So I have this code using concurrent dispatch queue and barrier flag to support parallel reads but block reads/writes when writing:
struct SafeDict<Element> {
private var dict = [String: Element]()
private var queue = DispatchQueue(label: "WriteQueue", attributes: .concurrent)
func get(_ key: String) -> Element? {
queue.sync { return dict[key] }
}
mutating func set(_ key: String, value: Element) {
queue.sync(flags: .barrier) { dict[key] = value }
}
}
var safeDict = SafeDict<Int>()
for i in 1...4 {
DispatchQueue.global().async {
switch i {
case 1:
safeDict.get("one")
case 2:
safeDict.set("one", value: 1) // Waits for get (good)
case 3:
safeDict.get("one") // Runs after set in parallel
case 4:
safeDict.get("two") // Runs after set in parallel
default:
print("done")
}
}
}
But since actor functions are async, parallel reads will wait on each other. How can this be avoided cleanly?
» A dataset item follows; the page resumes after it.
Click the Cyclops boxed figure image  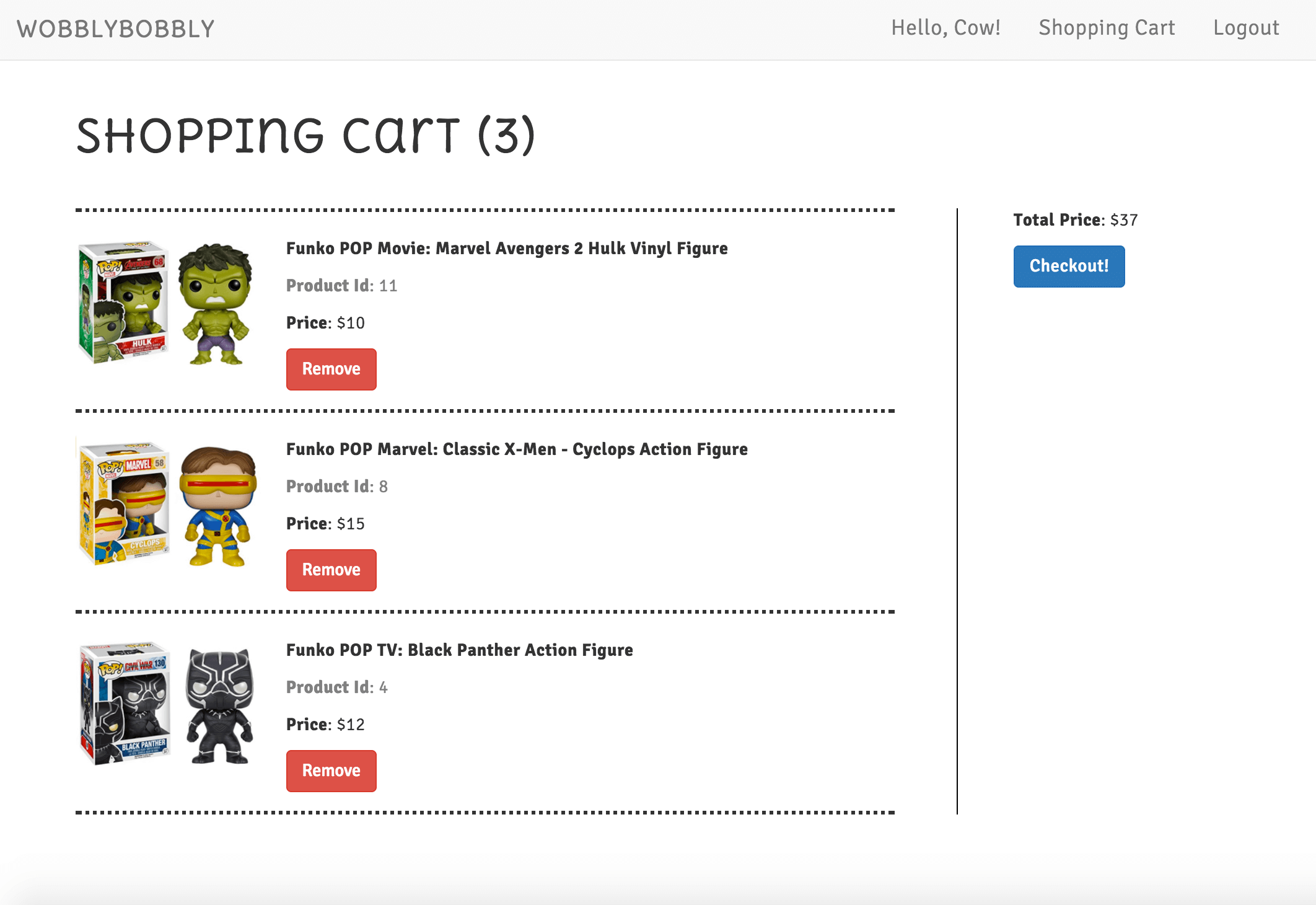(124, 503)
One alternative I can think of is to not use an actor and instead have 2 async methods (get set). And get will await a set task if not nil. But that seems too tedious.
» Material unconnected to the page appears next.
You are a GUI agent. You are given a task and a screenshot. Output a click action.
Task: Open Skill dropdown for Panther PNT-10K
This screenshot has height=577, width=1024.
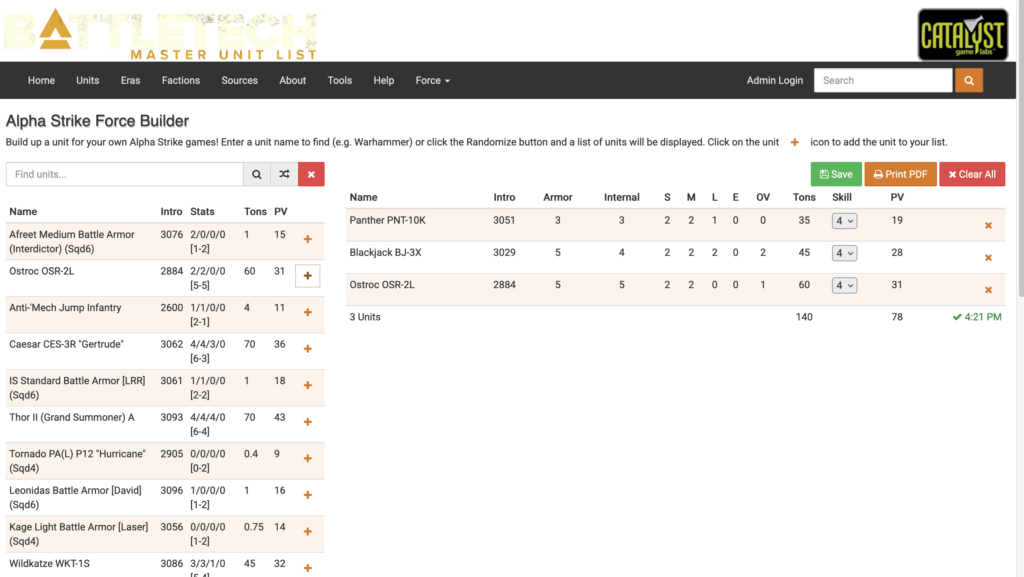coord(844,221)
actor SafeDictActor<Element> {
private var dict = [String: Element]()
func get(_ key: String) -> Element? { dict[key] }
func set(_ key: String, value: Element) { dict[key] = value }
}
let safeDictActor = SafeDictActor<Int>()
for i in 1...4 {
Task {
switch i {
case 1:
await safeDictActor.get("one")
case 2:
await safeDictActor.set("one", value: 1) // Waits for get (good)
case 3:
await safeDictActor.get("one") // waits for set (good)
case 4:
await safeDictActor.get("two") // waits for previous get (bad)
default:
print("done")
}
}
}
As Paulw11 mentioned in the comments to a recent question, How to solve reader/writer problem with swift concurrency? (and that you note in your question), actors use a basic synchronization mechanism that is essentially incompatible with reader-writer pattern. Actors are based on a simple (yet elegant) mechanism that prevents races by avoiding any parallel access to shared state, but reader-writer is predicated on a pattern of permitting parallel reads. The idea of reader-writer parallel reads is simply incompatible with actor’s basic mechanisms.
That having been said, I would make a few additional observations:
If you really want reader-writer (and I am not sure why you would; see point 3, below), you could just stick with GCD for that object. Yes, we generally avoid intermingling GCD with Swift concurrency codebase, but it can be done (especially if compartmentalized to a single type, not intermingling different tech stacks within a single type). I would not generally advise it unless absolutely essential, but it can be done.
But if integrating this with Swift concurrency codebase, you might consider conforming to this type to @unchecked Sendable
. Swift concurrency employs a compile-time validation of code thread-safety (esp with “Strict Concurrency” build setting set to “Complete”; effectively a preview of the sort of checking that we will enjoy in Swift 6). The @unchecked Sendable
effectively lets the compiler know that you are vouching for the thread-safety of this object. It lets your object play well within Swift concurrency.
For more information about Sendable
, WWDC 2022’s video Eliminate data races using Swift Concurrency is a great primer on the topic.
I notice that your reader-writer implementation is using a value type: But the whole idea of value types is to provide a simple mechanism for thread-safety, whereby we provide each thread with its own copy of an object, thereby eliminating potential races. But the idea of reader-writer is to allow thread-safe shared access to the same object from multiple threads. Now, you can have a reader-writer value type, but it is a bit curious to say that you want to both thread-safe access to share object across threads but also want to provide each thread its own copy. There are some cases where you might do this, but many reader-write use-cases call for shared mutable state, which begs for reference semantics. (As an aside, the actor implementation you contemplate uses reference semantics, too.)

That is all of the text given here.